I'm trying to create a little web server that loads, using webkit, an URL to extract some data from the web page (eg: title, images sizes...).

I'm using PyQt4 to access from python to webkit. For each request, I'm creating a QThread that: - creates an QWebPage object, - run an event loop - when the loading of the webpage has finished (loadFinished signal), some code extracts data from the mainFrame of the QWebPage and kills the QThread

This works very well the first time, the web page is loaded, included all its resources (CSS, images). The second time I ask the server to load an url, the web page is loaded, but none of its resources (no css, no images). So when I try to retrieve image sizes, all size are set to 0,0.

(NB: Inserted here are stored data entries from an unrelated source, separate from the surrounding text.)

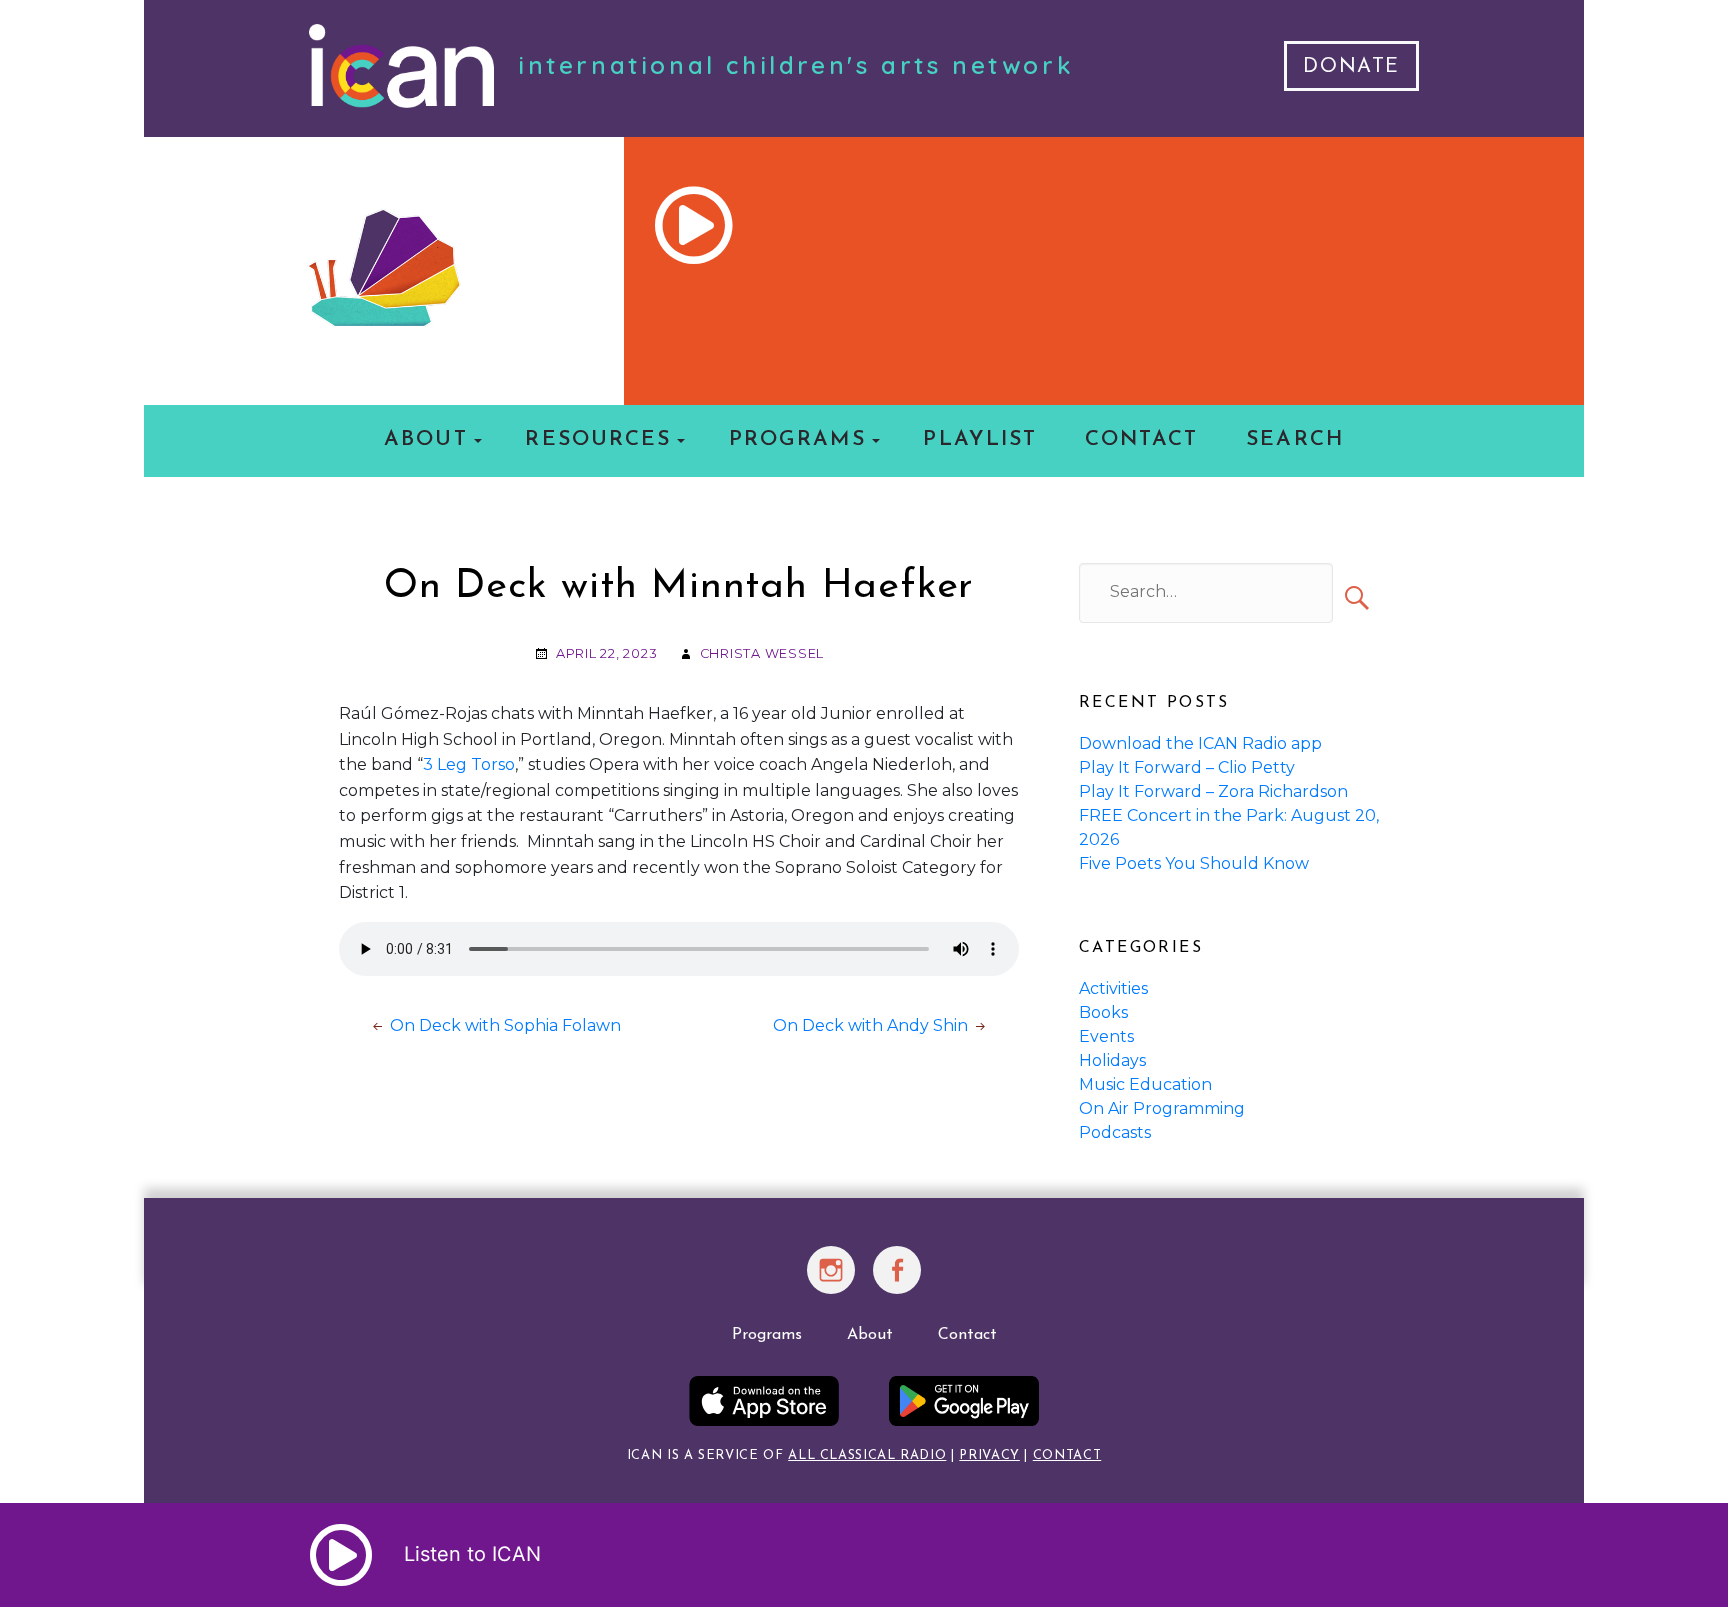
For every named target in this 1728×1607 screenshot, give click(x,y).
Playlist (980, 439)
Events (1106, 1036)
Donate (1351, 67)
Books (1103, 1012)
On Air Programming (1162, 1108)
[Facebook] (897, 1282)
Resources (598, 439)
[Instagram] (831, 1282)
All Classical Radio (867, 1455)
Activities (1113, 988)
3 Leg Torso (469, 764)
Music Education (1145, 1084)
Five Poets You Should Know (1194, 863)
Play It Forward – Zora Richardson (1213, 791)
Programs (797, 439)
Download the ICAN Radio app (1200, 743)
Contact (1142, 439)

Here is some code snipset:

# The QThread responsible of loading the WebPage
class WebKitThread(QThread):
    def __init__(self, url):
        QThread.__init__(self)
        self.url = url
        self.start()
    def run(self):
        self.webkitParser = WebKitParser(self.url)
        self.exec_()

class WebKitParser(QWebPage):
    def __init__(self, url, parent=None):
        QWebPage.__init__(self, parent )
        self.loadFinished.connect(self._loadFinished)
        self.mainFrame().load(QUrl(url))

    def _loadFinished(self, result):
        self.computePageProperties()
        QThread.currentThread().exit()

    def computePageProperties(self):
        # Some custom code that reads title, image size...
        self.computedTitle=XXXXXXXX

The calling code (that respond to the HTTP request) is executing:

t = WebKitThread(url)
t.wait()
# do some stuff with properties of WebKitParser
print t.webkitParser.computedTitle
1

1 Answers

2
votes

I've managed to fix the issue: creating the QWebPage in the GUI thread (the thread of QApplication event loop) fixes the issue.

It seems the second time a QWebPage is used, it tries to access to the browser cache (even if it has been disabled by configuration). But if the first QWebPage was not created in the main GUI thread, the cache is somewhat misconfigured and not usable.

To create the QWebPage in the main GUI thread I'm using a custom QEvent (QEvent of type User) that triggers QWebPage initialization and result fetching.